-- START Selected passage --
DHCD decides on the validity of the claim, if the defects are structural in nature, and their scope. If the developer refuses to do the work required, DHCD will hire a contractor to perform it, fund it with the surety, up to the amount of the bond.

If the claimant or surety disputes DHCD’s determination, a lawsuit can be filed in DC Superior Court to overturn the determination.

The Act fails to address common problems:

  • The bond or surety amount is insufficient to correct the structural defects, or, in some documented cases, the surety was never actually posted
  • The defect is determined not to be structural in nature
  • The defect is initially hidden (latent), resulting in the notice of claim being filed outside the two year warranty period.
  • Condo Act Warranty

The two year warranty against structural defects applies to newly constructed condo projects and conversion projects if a structural defect relates to work performed by the converter.

Again, DHCD will enforce the warranty up to the amount of the surety, and a detailed notice of claim must be filed within the two year warranty period.

If the claim is not properly filed within the warranty term, or the bond amount is insufficient to fund repairs, the claimant can file suit against the developer directly for the full amount of the repair cost within five years from commencement of the warranty period.
-- END Selected passage --
-- START Stored records --
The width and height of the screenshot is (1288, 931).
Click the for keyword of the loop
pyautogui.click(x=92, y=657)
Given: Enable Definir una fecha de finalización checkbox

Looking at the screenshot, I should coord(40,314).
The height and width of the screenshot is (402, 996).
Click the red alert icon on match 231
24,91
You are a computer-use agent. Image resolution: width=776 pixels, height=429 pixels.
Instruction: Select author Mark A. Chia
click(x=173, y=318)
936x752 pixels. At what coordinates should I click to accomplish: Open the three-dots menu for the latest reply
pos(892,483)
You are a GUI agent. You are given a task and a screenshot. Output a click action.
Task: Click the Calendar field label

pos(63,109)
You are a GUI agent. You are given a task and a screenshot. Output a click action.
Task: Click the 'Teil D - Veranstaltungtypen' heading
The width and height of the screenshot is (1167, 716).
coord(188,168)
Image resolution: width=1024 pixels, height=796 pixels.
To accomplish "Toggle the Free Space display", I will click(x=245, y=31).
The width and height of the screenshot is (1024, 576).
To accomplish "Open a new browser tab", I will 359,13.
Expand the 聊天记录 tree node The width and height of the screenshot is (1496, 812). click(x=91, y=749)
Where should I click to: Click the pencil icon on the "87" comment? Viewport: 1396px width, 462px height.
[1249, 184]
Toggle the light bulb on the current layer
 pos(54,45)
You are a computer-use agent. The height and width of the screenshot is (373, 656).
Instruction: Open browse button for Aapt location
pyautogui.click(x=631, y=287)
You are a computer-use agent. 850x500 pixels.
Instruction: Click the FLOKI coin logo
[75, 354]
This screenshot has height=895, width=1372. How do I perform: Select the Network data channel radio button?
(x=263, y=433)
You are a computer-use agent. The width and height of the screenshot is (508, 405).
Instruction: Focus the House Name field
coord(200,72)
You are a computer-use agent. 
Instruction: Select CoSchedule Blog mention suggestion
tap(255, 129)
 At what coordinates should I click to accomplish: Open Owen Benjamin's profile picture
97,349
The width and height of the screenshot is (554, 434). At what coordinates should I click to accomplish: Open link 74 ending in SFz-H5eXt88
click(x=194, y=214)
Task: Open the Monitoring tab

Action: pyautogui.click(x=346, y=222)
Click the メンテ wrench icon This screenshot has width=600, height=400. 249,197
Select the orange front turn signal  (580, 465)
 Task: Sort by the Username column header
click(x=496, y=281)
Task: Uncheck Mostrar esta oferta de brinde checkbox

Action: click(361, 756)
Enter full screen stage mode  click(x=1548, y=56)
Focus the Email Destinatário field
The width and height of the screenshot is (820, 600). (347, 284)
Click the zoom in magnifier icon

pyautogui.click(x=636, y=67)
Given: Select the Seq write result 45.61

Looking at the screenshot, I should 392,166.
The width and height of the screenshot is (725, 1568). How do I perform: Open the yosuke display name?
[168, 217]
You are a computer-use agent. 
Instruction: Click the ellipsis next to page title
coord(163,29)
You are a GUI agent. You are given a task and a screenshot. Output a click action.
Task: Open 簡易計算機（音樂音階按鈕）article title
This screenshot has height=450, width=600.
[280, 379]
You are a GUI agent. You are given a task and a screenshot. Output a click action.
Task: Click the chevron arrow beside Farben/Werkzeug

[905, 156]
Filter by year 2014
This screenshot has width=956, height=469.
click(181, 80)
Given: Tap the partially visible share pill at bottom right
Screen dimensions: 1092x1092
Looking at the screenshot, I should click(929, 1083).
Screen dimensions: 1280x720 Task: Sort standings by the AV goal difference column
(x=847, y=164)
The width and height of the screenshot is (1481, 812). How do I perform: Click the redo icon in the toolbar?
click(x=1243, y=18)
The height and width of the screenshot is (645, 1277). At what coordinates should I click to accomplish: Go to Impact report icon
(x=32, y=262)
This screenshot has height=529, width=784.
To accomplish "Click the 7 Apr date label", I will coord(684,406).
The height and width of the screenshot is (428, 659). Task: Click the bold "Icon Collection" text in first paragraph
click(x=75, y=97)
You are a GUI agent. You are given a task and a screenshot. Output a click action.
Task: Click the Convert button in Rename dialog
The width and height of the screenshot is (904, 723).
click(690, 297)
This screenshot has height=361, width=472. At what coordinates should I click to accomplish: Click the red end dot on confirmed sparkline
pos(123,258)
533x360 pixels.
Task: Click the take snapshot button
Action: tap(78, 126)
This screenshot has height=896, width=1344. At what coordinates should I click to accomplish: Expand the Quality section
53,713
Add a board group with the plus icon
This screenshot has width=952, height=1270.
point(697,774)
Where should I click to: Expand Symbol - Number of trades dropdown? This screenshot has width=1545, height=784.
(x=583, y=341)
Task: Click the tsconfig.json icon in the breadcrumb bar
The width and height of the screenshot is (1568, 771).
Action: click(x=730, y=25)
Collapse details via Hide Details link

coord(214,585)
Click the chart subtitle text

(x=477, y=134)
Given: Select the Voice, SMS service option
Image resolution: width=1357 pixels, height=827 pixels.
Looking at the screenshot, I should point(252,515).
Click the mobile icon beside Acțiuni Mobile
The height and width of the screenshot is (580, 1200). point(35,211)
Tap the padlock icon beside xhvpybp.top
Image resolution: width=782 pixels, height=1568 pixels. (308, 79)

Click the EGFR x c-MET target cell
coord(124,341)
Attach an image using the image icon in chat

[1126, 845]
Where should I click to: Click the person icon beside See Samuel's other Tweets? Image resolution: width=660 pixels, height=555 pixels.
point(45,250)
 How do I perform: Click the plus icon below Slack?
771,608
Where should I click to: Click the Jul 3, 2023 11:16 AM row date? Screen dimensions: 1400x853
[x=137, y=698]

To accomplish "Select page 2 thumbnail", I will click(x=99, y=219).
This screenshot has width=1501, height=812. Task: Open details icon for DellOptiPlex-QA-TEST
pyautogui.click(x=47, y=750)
-- END Stored records --
▶ [Exercise tasks]
(1) According to the condo warranty passage, how long does a claimant have to sue the developer directly for the full repair cost?
(2) Carry on the condo warranty passage from its last sentence.

▶ [Task answers]
(1) Five years from the commencement of the warranty period.

(2)
  • Common Law Implied Warranties

If the association/unit owner fails to claim within five years after commencement of the warranty term, they lose the right to enforce the Condominium Act warranty against structural defects, but may have a claim under “common law implied warranty of habitability”.

*Application of the common law implied warranty of habitability to the sale of condo units is not settled law, though it has been debated since the 1970s. Therefore, it is unclear whether DC courts would apply the doctrine to condominiums, and under what terms and conditions, if so.

  • Negligence Liability

The Condo Act warranty applies to the developer, not the constractors and sub-contractors performing the work on the developer’s behalf. Suit can be filed against contractors for negligent work, but the District appellate court ruled in 2014 that it was adopting the economic loss rule for negligence claims.

*It is currently unclear how DC courts will interpret and apply the economic loss rule with regard to claims for negligent real estate construction.

  • Liability Under the Consumer Protection Procedures Act

The CPPA provides that a developer may be liable to an association and/or unit owners for failure to disclose significant defects at the time units were sold–regardless of whether the developer actually knew of those defects.

A three year statute of limitations applies to CPPA claims, commencing with “discovery” of the defect(s);

The CPPA opens the [legal] door to possible recovery of treble damages;

Under the CPPA, a punitive damage award may also be possible;

D. Under the CPPA, a prevailing plaintiff may be entitled to an attorney fee award. Such an award normally is not possible under a Condo Act warranty claim, a common law implied warranty claim or a negligence claim.

Filing A Structural Warranty Claim In DC

DHCD offers a pdf outlining the steps to filing a condominium structural warranty claim.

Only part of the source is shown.